Fed officials have been talking a big game lately, making it clear they won’t wait any longer for the supply side to heal and will instead attempt to cool down demand, particularly in the sizzling housing market. They hope to achieve a soft landing, whereby they manage to tame inflation without sparking a recession.
It won’t be easy for Powell and his colleagues to surpass market expectations. The bar has been set quite high with more than 200 basis points of rate hikes priced in by September. Going any faster than this could snap something - whether it’s the bond market, housing market, or a stock market swimming in leverage. The Fed wants to avoid panic.
There are other reasons to be cautious as well. Several indicators suggest economic growth is losing steam, financial conditions have tightened rapidly, inflation expectations have stabilized, and the appreciating dollar will serve as a weapon in the fight against inflation.
Sell the news?
Bearing everything in mind, there is no great urgency for Powell to ‘go to war’ against animal spirits at this meeting. Instead it makes more sense to strike a balanced tone, highlighting the concerns about inflation but also emphasizing the risks around growth, especially with Europe and China stalling too.
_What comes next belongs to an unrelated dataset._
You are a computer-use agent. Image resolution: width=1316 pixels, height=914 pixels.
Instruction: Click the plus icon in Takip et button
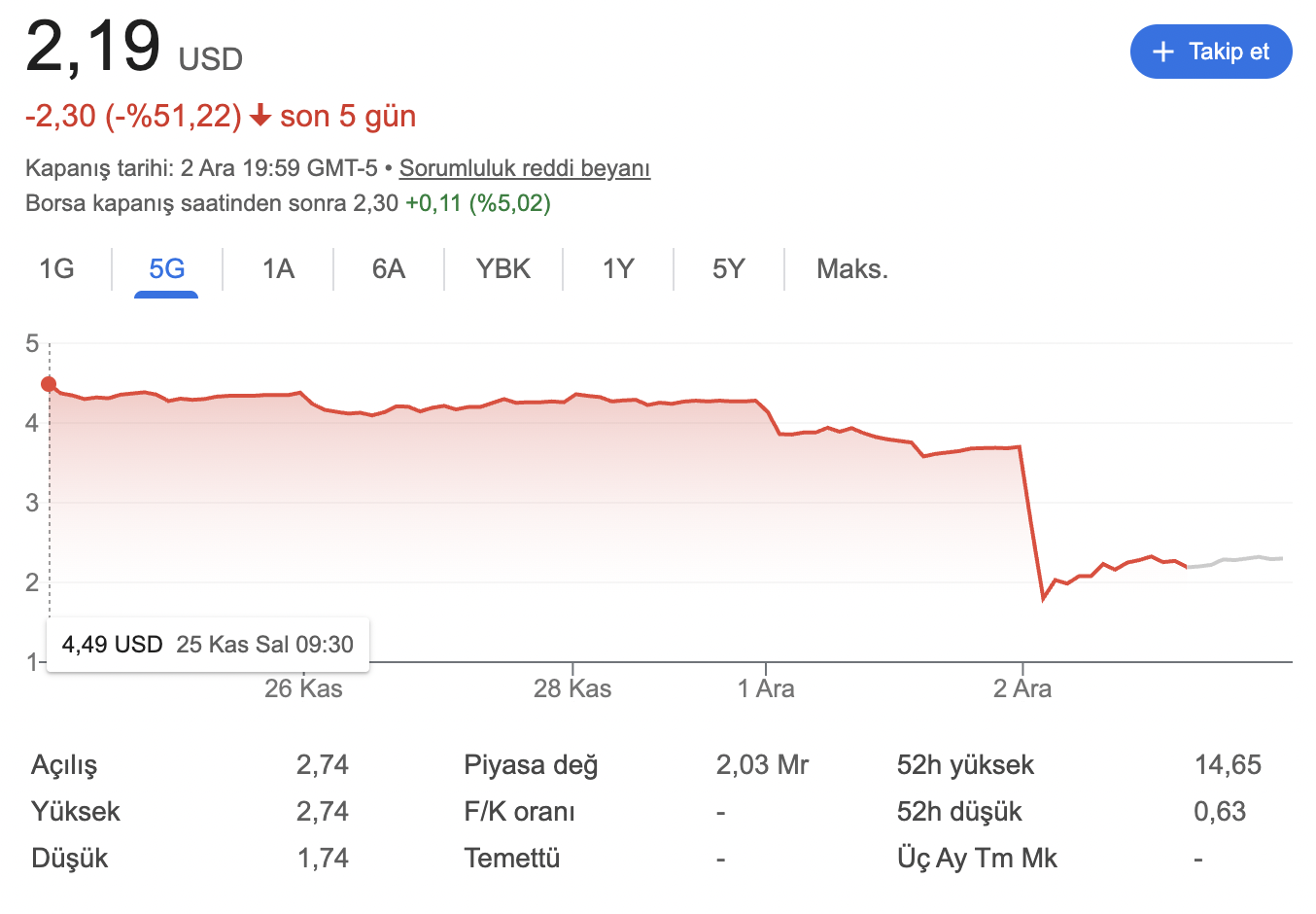pyautogui.click(x=1162, y=52)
This might disappoint some US dollar bulls who expect Powell to be super-hawkish today, in which case the greenback might finally take a step back. That said, this is likely to be a counter-trend move and the overall picture remains positive.
The dollar became king by riding a perfect wave of rising US rates, risk aversion, and slowing growth in other major regions. An energy crisis has brought Europe to its knees, Chinese authorities remain committed to strict lockdowns, and the Bank of Japan is trying to swim against the tide. Until these dynamics begin to change, it’s difficult to envision a trend reversal in the dollar.
Stocks bounce, oil cheers new sanctions
There wasn’t much movement in the broader FX market, with most pairs closing the session around their opening levels as traders waited for the FOMC meeting to provide some clarity before taking new positions.
Stock markets were livelier. The S&P 500 closed higher by almost 0.5%, probably as investors covered some short bets ahead of the Fed. The bar for a hawkish surprise today is quite high and if Powell simply strikes a neutral tone, that could come as a relief for the bruised equity market, especially for beaten-down tech shares.
Meanwhile, energy is back in the spotlight after the European Union announced a ban on Russian oil that will be phased out over six months. Oil prices spiked higher, although it’s debatable whether this changes much on a global level. Several reports suggest China is ‘stealth buying’ Russian oil at steep discounts, so is this ultimately just an energy subsidy from Europe to China?
Ahead of the Fed decision, the US ADP employment report and the ISM services PMI for April will be closely scrutinized for any clues around Friday’s nonfarm payrolls print.